How many bad car analogies, inaccurate law advice, and duplicate stories an AI bot could possibly hold in his head. Imagine what kind of person all of the "knowledge" of Slashdot would create.
The horror.
Life is rarely fair. Cherish the moments when there is a right answer.
so...wikipedia dumps will now be using paq8hp12 instead of l33t 7zip ?
paq8hp12. when decompressed, it also serves as the source code for the program.
.. but where can I get this tiny Wiki collection? Will they be using this for their next version of Wikipedia-on-CD? Maybe we can get all of Wiki onto a two-DVD set, at ~1.3bit/character (minus images of course) - that would be quite cool.
Will program for karma.
The link in TFS links to the post about the FIRST payout, here's the link to the second payout (which this article is supposed to be talking about).

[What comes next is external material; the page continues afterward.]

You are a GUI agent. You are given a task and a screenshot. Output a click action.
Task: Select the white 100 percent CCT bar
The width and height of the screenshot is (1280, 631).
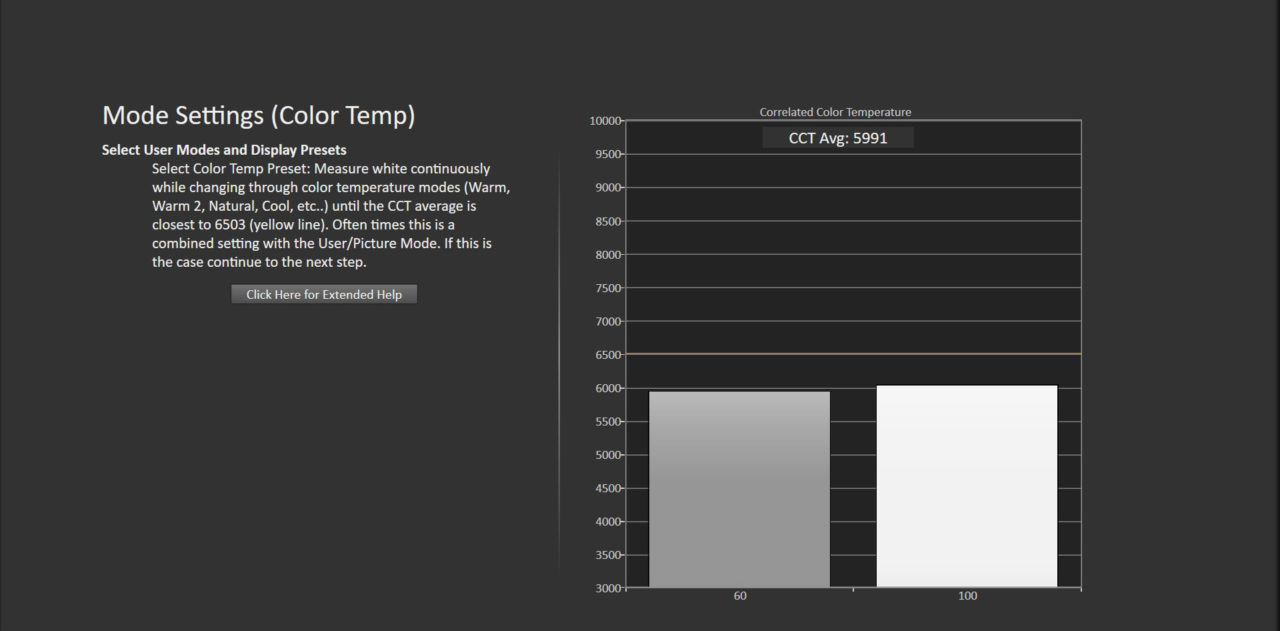point(967,486)
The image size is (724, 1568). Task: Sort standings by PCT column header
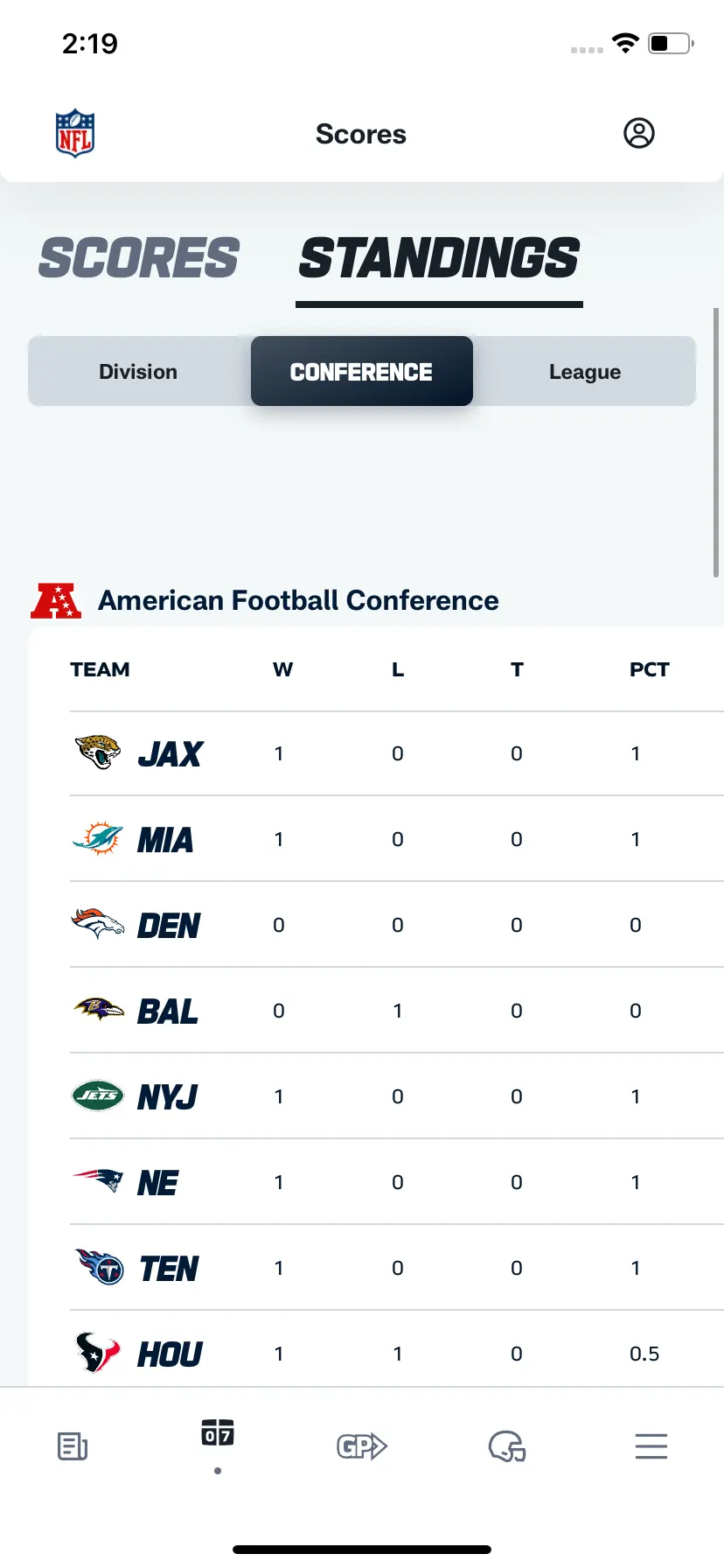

Your hair look like poop, Bob! - Wanker.
Compression is searching for a minimal representation of information. Along with representation of knowledge you add other things such as learning strategies, inference systems, and planning systems to round-out your AI. One of the best introductions to AI is Artificial Intelligence: A Modern Approach.
Shh.
This is damned dangerous, and playing with all our lives. Soon compression rates will approach 100% where the data will collapse into itself forming a black hole that will suck in the universe.
Damned scientists!
Could someone out there please explain how being able to compress text is equivalent to artificial intelligence?
Is this to suggest that the algorithm is able to learn, adapt and change enough to show evidence of intelligence?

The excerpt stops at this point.